A state of the art package for NLP


We will create an embedding using a small text corpus, called text8. The text8 dataset is the first 108 bytes the Large Text Compression Benchmark, which
consists of the first 109 bytes of English Wikipedia
. The text8 dataset is accessible from within the gensim API as an iterable of tokens, essentially a list of tokenized sentences.

[GitHub](https://github.com/PacktPublishing/Deep-Learning-with-TensorFlow-2-and-Keras/blob/master/Chapter%207/create_embedding_with_text8.py)



In [None]:
!mkdir data
import warnings
warnings.filterwarnings("ignore")

mkdir: cannot create directory ‘data’: File exists


In [None]:
import gensim.downloader as api
from gensim.models import Word2Vec

info = api.info("text8")
assert(len(info) > 0)

dataset = api.load("text8")  # download and load text 8  dataset
model = Word2Vec(dataset) # we create an embedding using Word2vec model for this data

model.save("data/text8-word2vec.bin")

Let us now explore the saved model

In [None]:
print(model)

Word2Vec(vocab=71290, size=100, alpha=0.025)


In [None]:
words = list(model.wv.vocab)
print(words)



We can load the saved model and use it. KeyedVectors re representation used to save memory-- we cannot train the model further if we use keyer vectors.
But it saves RAM by shedding the internal data structure needed for training.



In [None]:
from gensim.models import KeyedVectors
model = KeyedVectors.load("data/text8-word2vec.bin")  # Help in saving memory by shedding the internal data structures necessary for training
word_vectors = model.wv   ## Gives the word vectors

# get words in the vocabulary
words = word_vectors.vocab.keys()
print([x for i, x in enumerate(words) if i < 10])  # Printing first 10 words of the vocabulary

['anarchism', 'originated', 'as', 'a', 'term', 'of', 'abuse', 'first', 'used', 'against']


### Find most similar

In [None]:
word_vectors.most_similar('king')

[('prince', 0.7196099162101746),
 ('queen', 0.7016708850860596),
 ('throne', 0.6925569772720337),
 ('emperor', 0.6899150609970093),
 ('vii', 0.6792635917663574),
 ('kings', 0.6782271265983582),
 ('antiochus', 0.6537981033325195),
 ('constantine', 0.6524246335029602),
 ('pope', 0.6509160995483398),
 ('elector', 0.6457626819610596)]

#### Helper function to print

In [None]:
def print_most_similar(word_conf_pairs, k):
    for i, (word, conf) in enumerate(word_conf_pairs):
        print("{:.3f} {:s}".format(conf, word))
        if i >= k-1:
            break
    if k < len(word_conf_pairs):
        print("...")


## Word Arithmetic

France + Berlin - Paris = ?

In [None]:
print("# vector arithmetic with words (cosine similarity)")
print("# france + berlin - paris = ?")
print_most_similar(word_vectors.most_similar(
    positive=["france", "berlin"], negative=["paris"]), 1)
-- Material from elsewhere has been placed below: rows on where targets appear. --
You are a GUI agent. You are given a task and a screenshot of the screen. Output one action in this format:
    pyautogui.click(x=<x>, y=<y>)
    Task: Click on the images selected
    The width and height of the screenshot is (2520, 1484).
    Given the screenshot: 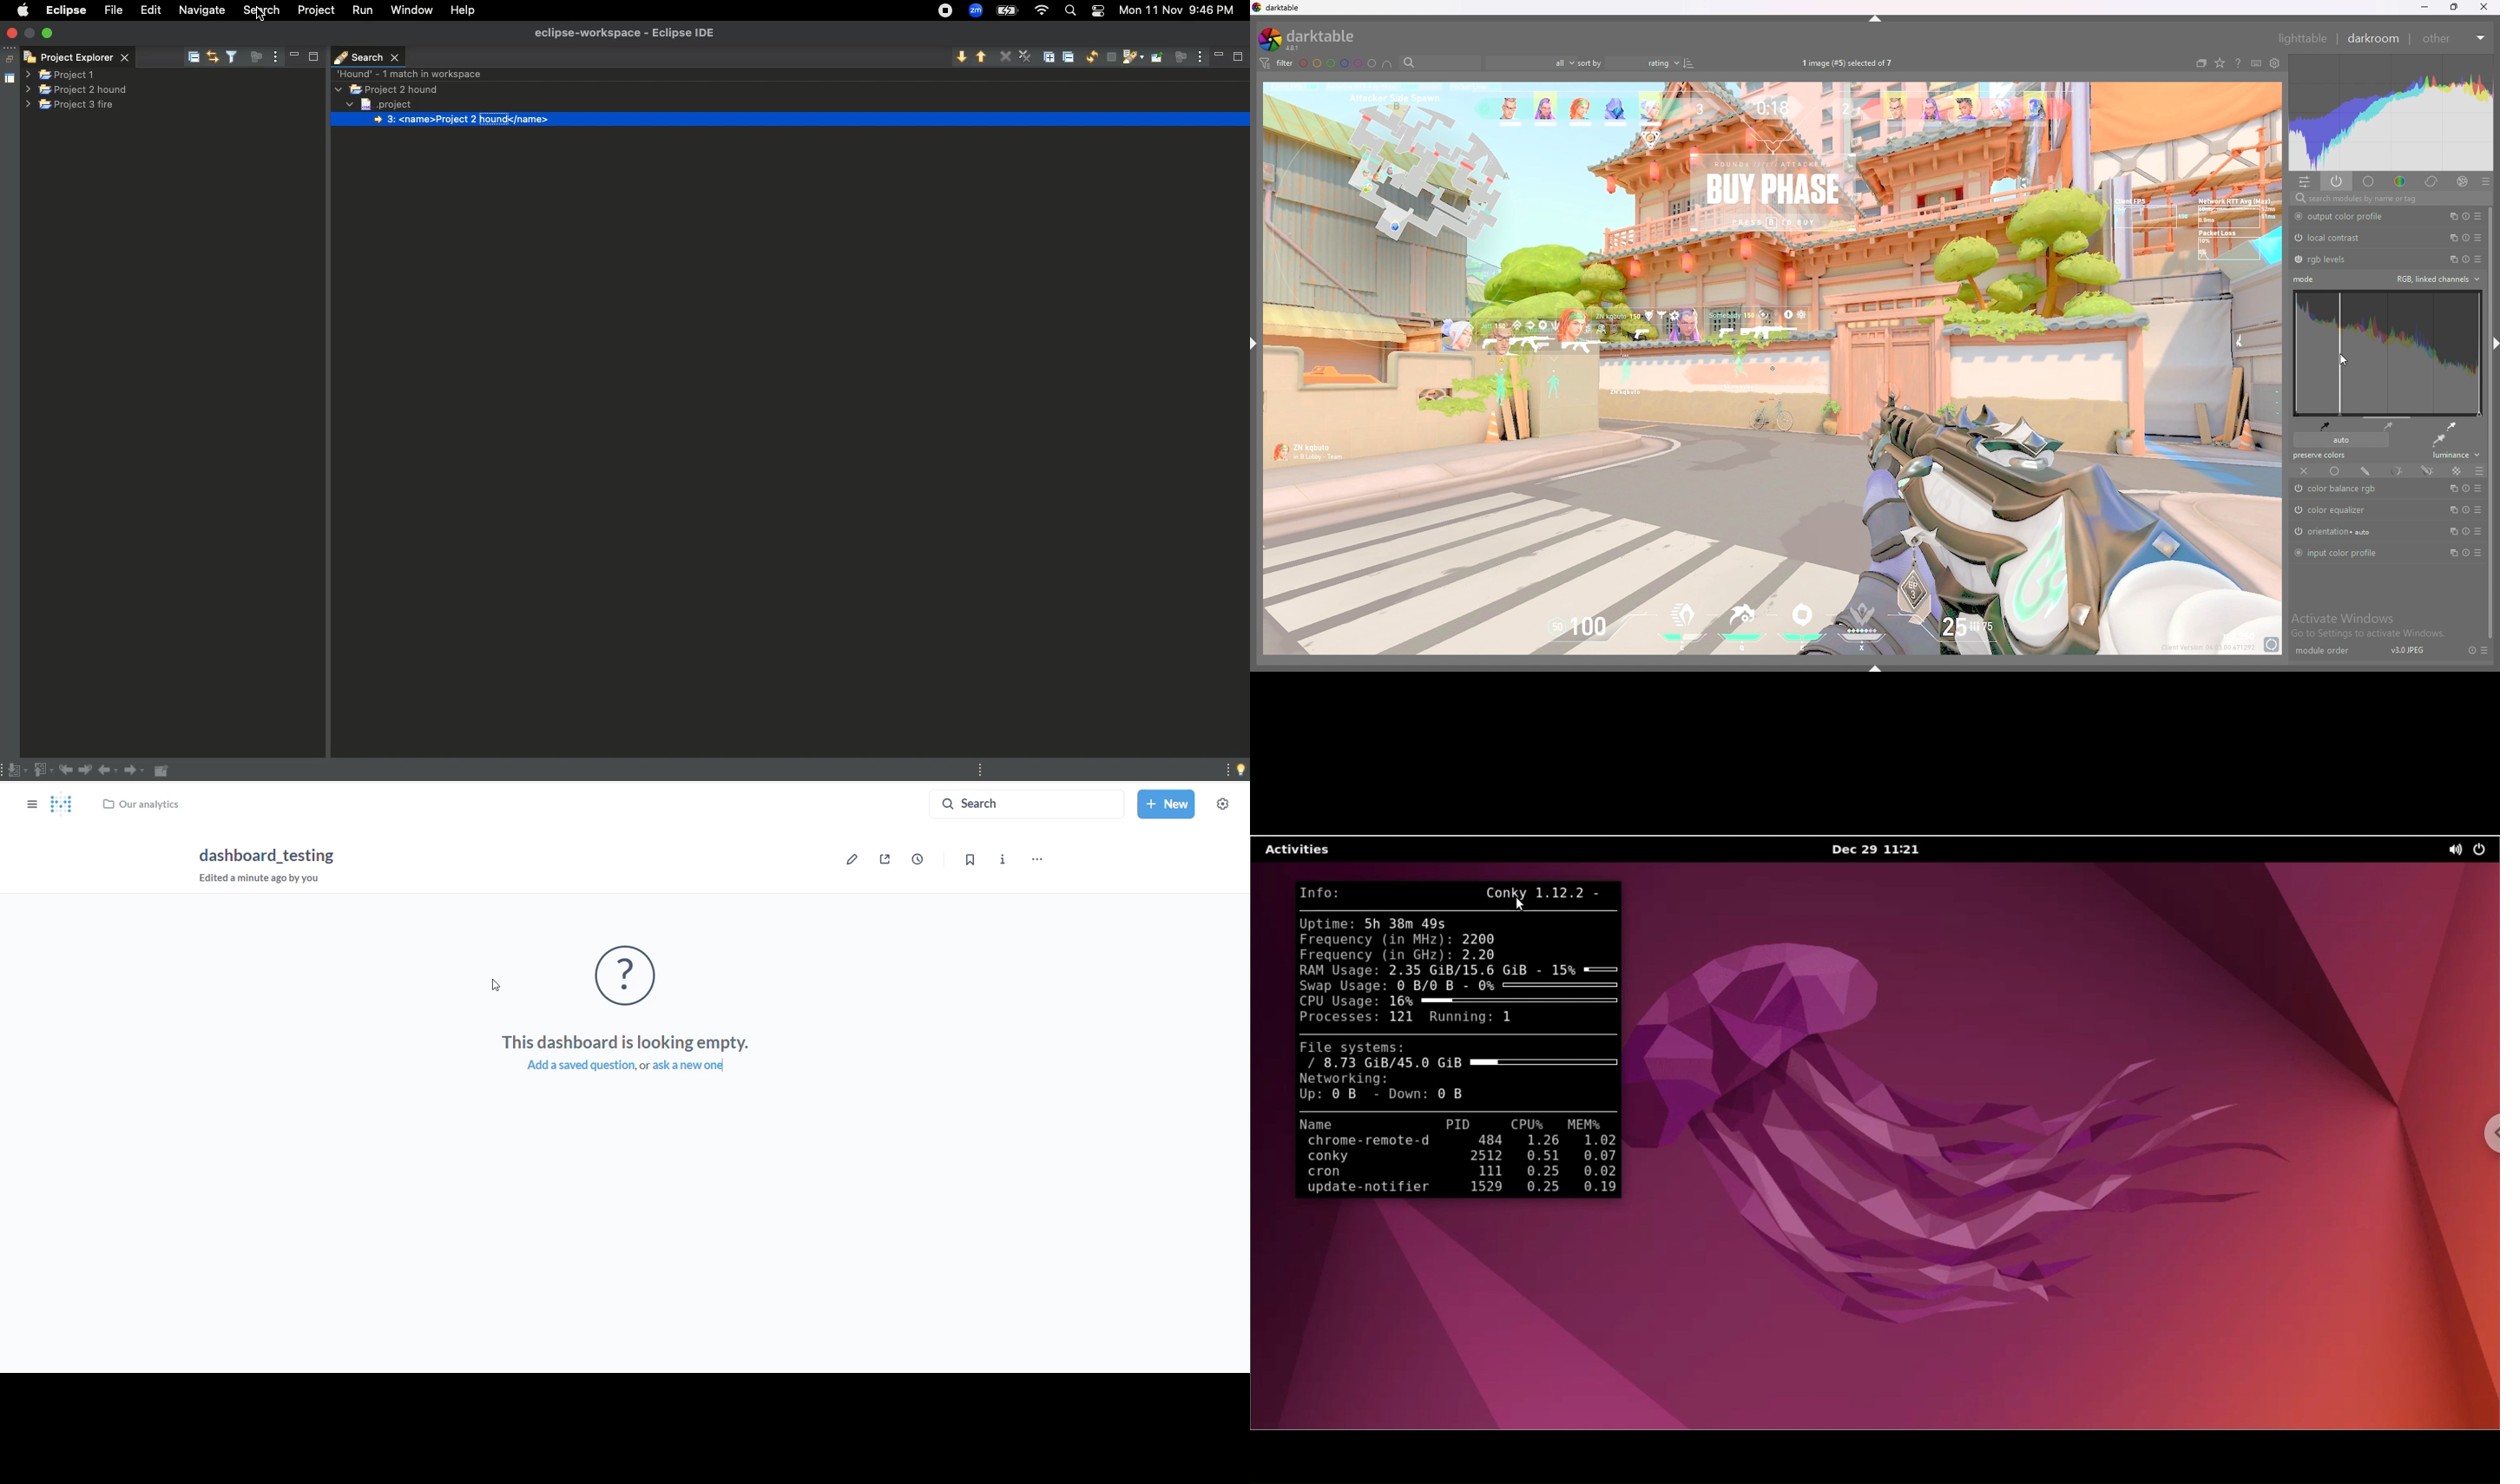 What is the action you would take?
    pyautogui.click(x=1848, y=62)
# vector arithmetic with words (cosine similarity)
# france + berlin - paris = ?
0.793 germany
...


## Find the odd one out

In [None]:
print(word_vectors.doesnt_match(["hindus", "parsis", 
    "singapore", "christians"]))

singapore


## Calculate distance between two words

In [None]:

print("# distance between vectors")
print("distance(singapore, malaysia) = {:.3f}".format(
    word_vectors.distance("singapore", "malaysia")
))

# distance between vectors
distance(singapore, malaysia) = 0.115


## Find similarity between words

In [None]:
print("# similarity between words")
for word in ["woman", "dog", "whale", "tree"]:
    print("similarity({:s}, {:s}) = {:.3f}".format(
        "man", word,
        word_vectors.similarity("man", word)
    ))

# similarity between words
similarity(man, woman) = 0.740
similarity(man, dog) = 0.451
similarity(man, whale) = 0.279
similarity(man, tree) = 0.294